К.: А если, к примеру, художник является неверующим человеком, но родился в мусульманском регионе – его можно назвать представителем исламской культуры?
Р.С.: Говорят, хороший художник не может быть атеистом... Он говорит о Главном либо говорит для Главного, работает над некой загадкой. И если рассуждать чисто теоретически, то в творчестве упомянутого вами абстрактного художника сложно будет не найти некую религиозную (можем назвать ее духовную) составляющую. Но все же в наших исследованиях мы пытаемся рассказать о более очевидных примерах. Скажем, об уже упомянутом ориентализме. Но чем полнее мы стремимся описать то или иное явление, включив в него даже тех же советских художников, которые окончили Репинку или Суриковку и практически не жили в родном регионе, тем честнее будет картина.
К.: Расскажите, пожалуйста, о вашей коллекции: как она начиналась?
Р.С.: Наша сверхзадача – открытие музея исламского искусства. Мы хотели бы открыть не просто пространство с красивой развеской, а интеллектуальный центр, место встречи и диалогов для разных культур. Потому что искусство – это предлог для разговора, и все классические искусства построены на этой идее, они являются чем-то большим, чем предметом или иллюстрацией. А началось формирование нашей коллекции в 2006 году, тогда же, когда открылся фонд. Сегодня мы занимаемся технической и методологической систематизацией коллекции и планируем открыть ее для специалистов. Речь идет примерно о десяти тысячах предметов.
К.: Какие из произведений вы могли бы отметить?
Р.С.: В нашей коллекции представлены образцы очень высокого класса, в том числе предметы, важные для мирового искусства. У нас хранится головной убор монгольской знатной дамы XIV века, уникальной сохранности с материальной и художественной точек зрения. Также в коллекции фонда есть редчайший ковер, который во второй половине XVI века был преподнесен персидским шахом османскому султану. Большинство подобных ковров находятся в Стамбуле (музей Топ-Капы), и лишь единицы – в частных руках. Очень интересный предмет – стеклянная чаша-сэндвич IX-X вв., состоящая из двух слоев с узором из золотой фольги между ними. В данный момент чаша представлена в экспозиции Эрмитажа, куда мы передали ее на пять лет. Таких чаш в мире пять или шесть. Вероятнее всего, она была создана для очень важного заказчика, шаха или хана. Интересен секрет изготовления: сосуды-сэндвичи известны с эпохи Античности, но эта вещь сделана иначе, она представляет собой технологическую загадку, одновременно являясь предметом искусства.

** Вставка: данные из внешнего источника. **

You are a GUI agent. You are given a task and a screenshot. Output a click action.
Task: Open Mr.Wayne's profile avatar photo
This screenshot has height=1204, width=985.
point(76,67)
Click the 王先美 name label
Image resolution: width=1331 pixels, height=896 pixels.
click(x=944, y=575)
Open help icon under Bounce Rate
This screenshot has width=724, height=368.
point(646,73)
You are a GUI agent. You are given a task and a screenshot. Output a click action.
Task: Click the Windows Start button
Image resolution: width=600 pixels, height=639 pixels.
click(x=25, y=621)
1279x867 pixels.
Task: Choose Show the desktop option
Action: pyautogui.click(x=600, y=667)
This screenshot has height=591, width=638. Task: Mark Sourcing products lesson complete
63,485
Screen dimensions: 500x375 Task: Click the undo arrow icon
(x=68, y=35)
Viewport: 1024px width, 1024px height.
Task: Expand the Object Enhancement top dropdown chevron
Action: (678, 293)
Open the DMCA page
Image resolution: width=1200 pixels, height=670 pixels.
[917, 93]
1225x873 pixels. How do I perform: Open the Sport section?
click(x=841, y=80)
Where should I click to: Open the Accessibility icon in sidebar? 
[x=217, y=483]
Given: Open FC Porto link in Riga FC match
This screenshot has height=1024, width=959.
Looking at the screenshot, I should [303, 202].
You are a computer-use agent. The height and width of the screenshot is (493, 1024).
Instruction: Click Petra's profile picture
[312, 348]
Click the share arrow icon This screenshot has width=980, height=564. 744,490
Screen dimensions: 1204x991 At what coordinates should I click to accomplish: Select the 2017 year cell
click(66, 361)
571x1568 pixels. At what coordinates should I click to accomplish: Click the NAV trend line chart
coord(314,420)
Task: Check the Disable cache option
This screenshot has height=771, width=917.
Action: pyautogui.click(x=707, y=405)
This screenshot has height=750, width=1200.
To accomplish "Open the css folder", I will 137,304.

К.: Есть ли предметы, которые вам хотелось бы приобрести для полноты коллекции?
Р.С.: Разумеется, всегда чего-то не достает... Пожалуй, нам бы хотелось иметь больше образцов каллиграфии. Каллиграфия является одним из самых важных искусств в исламском мире, и ей всегда придавалось особое значение. Этот жанр можно встретить в архитектуре, в керамике, в ковроткачестве. История сохранила имена десятков выдающихся каллиграфов, некоторые из них открыли нечто абсолютно новое для своего периода. То же можно сказать и про миниатюристов: есть, чем дополнить нашу коллекцию. Кстати, у нас представлен Риза-йи-Аббаси́ (1565-1635), персидский миниатюрист. Он вошел в историю как реформатор, и при нём миниатюра обрела новое измерение, кто-то даже сравнивает его с художниками Возрождения, потому что он дерзнул привнести больше жизни в канонические сюжеты. Одна из примерно ста пятидесяти сохранившихся работ этого миниатюриста находится в нашей коллекции.
Сегодня мир движется к открытым коллекциям, многие музеи выкладывают цифровые изображения высокого качества. Это дает возможность воплотить новые проекты, потому что имеется доступ к мировым фондам. Мы также стремимся не только открыть доступ к изображениям, но и прописать сюжеты нескольких виртуальных выставок, с предметами из разных мировых и российских музеев. Возможно, в итоге это приведет к воплощению реального выставочного проекта.
К.: Какие проекты можно назвать «лицом» фонда Марджани?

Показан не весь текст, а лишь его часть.